_AIM OF THE EXERCISE:_ Return, character for character, the part of the records that opens with the line containing "Task: Click the red X axis arrow of the triad" and closes with the line containing "coord(188,125)", including both of those lines.

_MATERIAL FOR THIS EXERCISE:_
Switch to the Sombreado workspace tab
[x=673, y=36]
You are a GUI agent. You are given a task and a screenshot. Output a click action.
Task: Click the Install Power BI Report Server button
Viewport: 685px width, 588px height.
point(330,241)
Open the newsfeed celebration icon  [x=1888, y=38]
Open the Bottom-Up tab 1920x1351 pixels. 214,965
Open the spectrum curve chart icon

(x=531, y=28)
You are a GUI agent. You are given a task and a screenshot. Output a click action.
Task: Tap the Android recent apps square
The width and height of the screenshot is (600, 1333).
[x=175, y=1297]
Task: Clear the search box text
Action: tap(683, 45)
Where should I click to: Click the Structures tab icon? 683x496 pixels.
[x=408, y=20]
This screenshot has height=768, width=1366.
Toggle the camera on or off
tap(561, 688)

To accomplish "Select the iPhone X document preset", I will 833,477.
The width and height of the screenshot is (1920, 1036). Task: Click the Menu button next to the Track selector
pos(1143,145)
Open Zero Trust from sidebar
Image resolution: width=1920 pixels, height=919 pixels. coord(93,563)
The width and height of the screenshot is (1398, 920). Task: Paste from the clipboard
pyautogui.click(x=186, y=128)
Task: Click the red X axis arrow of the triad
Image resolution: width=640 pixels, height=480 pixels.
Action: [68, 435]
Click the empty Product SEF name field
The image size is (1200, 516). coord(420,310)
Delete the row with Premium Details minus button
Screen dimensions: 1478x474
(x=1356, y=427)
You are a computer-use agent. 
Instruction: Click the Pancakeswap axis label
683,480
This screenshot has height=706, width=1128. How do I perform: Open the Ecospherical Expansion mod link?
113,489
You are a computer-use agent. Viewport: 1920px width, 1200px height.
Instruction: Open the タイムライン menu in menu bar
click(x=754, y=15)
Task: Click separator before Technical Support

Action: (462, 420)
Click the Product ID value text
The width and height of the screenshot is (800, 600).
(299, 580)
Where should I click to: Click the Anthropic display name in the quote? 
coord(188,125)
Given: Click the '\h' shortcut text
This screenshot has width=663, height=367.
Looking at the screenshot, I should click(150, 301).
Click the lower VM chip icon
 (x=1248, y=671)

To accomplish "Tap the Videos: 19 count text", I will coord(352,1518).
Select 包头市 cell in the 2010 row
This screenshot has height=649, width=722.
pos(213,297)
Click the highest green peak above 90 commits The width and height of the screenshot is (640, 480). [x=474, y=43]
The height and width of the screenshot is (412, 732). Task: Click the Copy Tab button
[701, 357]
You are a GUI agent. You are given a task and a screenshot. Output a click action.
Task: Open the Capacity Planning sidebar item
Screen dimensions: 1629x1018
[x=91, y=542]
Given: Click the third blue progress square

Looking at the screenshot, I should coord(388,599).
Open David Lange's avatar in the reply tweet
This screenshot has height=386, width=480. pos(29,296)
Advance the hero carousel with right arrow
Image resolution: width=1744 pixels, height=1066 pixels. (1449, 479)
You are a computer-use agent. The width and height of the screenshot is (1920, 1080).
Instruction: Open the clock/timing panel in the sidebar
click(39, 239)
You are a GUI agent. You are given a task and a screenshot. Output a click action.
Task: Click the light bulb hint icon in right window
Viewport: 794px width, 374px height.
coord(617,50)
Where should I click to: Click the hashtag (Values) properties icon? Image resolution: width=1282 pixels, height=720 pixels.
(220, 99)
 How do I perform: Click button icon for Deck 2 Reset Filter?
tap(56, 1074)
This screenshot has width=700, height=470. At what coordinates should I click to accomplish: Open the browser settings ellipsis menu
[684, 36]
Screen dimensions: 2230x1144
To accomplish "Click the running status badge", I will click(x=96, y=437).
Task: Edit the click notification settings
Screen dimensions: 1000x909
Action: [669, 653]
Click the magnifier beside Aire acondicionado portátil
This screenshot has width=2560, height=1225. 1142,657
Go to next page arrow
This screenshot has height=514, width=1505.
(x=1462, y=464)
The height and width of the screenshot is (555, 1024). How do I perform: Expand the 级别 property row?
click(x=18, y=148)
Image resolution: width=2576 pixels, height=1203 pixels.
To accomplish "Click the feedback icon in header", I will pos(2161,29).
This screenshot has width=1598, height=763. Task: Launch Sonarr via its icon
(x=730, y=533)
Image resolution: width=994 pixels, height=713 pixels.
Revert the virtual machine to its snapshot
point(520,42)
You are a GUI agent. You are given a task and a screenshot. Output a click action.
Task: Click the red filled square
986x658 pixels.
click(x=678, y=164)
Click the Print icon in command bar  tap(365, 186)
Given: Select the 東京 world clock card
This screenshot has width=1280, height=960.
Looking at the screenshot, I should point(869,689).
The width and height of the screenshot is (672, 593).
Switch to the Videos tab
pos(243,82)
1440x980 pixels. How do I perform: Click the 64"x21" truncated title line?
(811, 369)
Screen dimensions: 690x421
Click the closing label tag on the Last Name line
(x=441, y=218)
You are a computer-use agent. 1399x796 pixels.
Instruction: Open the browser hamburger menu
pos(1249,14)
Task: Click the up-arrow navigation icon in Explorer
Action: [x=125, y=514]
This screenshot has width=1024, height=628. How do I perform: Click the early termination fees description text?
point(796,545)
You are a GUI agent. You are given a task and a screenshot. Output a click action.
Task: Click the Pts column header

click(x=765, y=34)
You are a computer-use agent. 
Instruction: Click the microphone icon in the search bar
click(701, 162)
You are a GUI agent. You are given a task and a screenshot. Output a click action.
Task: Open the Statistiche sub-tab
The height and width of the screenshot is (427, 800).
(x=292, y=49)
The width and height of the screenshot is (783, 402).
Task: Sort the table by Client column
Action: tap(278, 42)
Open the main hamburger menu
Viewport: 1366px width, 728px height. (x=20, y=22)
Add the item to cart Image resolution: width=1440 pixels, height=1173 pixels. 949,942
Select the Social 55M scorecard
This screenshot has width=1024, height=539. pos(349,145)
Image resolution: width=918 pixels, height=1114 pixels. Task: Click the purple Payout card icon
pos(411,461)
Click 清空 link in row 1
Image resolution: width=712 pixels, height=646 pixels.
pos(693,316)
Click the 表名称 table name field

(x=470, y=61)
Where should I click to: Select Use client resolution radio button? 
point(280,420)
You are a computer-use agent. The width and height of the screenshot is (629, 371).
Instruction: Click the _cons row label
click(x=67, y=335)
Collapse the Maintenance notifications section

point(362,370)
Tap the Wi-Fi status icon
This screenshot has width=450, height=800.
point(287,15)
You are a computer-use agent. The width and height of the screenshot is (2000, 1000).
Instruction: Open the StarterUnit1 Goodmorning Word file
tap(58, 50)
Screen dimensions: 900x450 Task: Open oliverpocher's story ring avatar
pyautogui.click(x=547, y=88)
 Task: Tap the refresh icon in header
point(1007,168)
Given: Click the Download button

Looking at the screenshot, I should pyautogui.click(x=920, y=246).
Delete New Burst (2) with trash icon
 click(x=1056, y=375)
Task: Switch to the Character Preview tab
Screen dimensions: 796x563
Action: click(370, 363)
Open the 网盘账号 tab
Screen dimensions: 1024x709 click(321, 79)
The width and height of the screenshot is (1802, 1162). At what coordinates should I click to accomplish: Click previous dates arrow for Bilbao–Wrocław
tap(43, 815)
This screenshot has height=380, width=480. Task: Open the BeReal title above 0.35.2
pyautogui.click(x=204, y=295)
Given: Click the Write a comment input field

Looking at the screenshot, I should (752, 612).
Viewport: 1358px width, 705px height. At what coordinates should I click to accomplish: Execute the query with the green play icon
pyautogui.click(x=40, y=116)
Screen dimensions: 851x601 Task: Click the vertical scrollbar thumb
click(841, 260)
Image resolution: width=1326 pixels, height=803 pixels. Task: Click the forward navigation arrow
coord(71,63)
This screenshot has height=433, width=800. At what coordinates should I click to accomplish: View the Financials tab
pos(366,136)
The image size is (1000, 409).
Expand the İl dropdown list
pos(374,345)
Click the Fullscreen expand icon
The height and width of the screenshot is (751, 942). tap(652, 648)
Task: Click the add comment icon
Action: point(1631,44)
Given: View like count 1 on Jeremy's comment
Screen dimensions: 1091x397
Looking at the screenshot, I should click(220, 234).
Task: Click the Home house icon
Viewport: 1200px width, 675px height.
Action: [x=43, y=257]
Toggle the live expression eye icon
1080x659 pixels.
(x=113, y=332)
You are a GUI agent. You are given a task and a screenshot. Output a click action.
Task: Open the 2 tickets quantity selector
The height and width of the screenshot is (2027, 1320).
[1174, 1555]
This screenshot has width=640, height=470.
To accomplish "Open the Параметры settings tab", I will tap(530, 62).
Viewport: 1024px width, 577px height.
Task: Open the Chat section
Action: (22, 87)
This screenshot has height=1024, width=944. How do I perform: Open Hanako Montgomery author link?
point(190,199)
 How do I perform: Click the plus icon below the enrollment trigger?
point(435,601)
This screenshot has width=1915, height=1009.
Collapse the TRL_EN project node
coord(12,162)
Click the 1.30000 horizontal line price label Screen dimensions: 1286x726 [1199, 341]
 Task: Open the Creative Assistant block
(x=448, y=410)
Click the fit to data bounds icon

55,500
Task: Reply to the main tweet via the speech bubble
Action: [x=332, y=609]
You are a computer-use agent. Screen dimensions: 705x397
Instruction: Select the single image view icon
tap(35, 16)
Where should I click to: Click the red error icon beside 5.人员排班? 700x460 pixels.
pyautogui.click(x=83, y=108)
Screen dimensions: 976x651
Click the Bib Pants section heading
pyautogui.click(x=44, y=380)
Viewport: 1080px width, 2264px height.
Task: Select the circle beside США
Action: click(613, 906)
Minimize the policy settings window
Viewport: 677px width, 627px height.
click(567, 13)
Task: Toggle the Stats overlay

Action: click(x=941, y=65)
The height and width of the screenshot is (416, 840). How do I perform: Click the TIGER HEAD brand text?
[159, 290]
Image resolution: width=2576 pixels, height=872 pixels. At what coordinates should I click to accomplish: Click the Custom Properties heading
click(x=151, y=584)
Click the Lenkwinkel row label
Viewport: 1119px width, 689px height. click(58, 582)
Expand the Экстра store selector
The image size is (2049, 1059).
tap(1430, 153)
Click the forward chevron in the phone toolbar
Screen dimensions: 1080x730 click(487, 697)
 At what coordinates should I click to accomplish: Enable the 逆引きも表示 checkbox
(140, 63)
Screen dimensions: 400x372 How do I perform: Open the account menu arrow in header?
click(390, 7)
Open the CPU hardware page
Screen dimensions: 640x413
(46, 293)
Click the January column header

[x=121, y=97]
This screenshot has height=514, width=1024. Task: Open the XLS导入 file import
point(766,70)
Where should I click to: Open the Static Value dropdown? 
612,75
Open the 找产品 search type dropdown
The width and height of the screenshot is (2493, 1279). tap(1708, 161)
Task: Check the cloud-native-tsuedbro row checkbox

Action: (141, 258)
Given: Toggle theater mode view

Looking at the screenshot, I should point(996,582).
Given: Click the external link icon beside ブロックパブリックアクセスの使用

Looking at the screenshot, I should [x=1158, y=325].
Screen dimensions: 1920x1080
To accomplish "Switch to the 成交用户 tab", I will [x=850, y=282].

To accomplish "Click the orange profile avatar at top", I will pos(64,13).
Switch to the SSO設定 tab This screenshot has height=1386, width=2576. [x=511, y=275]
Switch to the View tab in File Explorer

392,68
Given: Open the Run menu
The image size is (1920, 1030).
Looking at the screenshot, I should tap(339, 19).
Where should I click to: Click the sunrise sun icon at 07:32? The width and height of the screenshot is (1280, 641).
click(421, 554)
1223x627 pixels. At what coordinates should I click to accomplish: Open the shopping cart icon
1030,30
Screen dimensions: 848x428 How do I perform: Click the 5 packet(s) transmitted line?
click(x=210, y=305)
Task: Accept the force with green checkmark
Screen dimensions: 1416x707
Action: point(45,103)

_TASK RESULT:_
Task: Click the red X axis arrow of the triad
Image resolution: width=640 pixels, height=480 pixels.
Action: [68, 435]
Click the empty Product SEF name field
The image size is (1200, 516). coord(420,310)
Delete the row with Premium Details minus button
Screen dimensions: 1478x474
(x=1356, y=427)
You are a computer-use agent. 
Instruction: Click the Pancakeswap axis label
683,480
This screenshot has height=706, width=1128. How do I perform: Open the Ecospherical Expansion mod link?
113,489
You are a computer-use agent. Viewport: 1920px width, 1200px height.
Instruction: Open the タイムライン menu in menu bar
click(x=754, y=15)
Task: Click separator before Technical Support

Action: (462, 420)
Click the Product ID value text
The width and height of the screenshot is (800, 600).
(299, 580)
Where should I click to: Click the Anthropic display name in the quote? 
coord(188,125)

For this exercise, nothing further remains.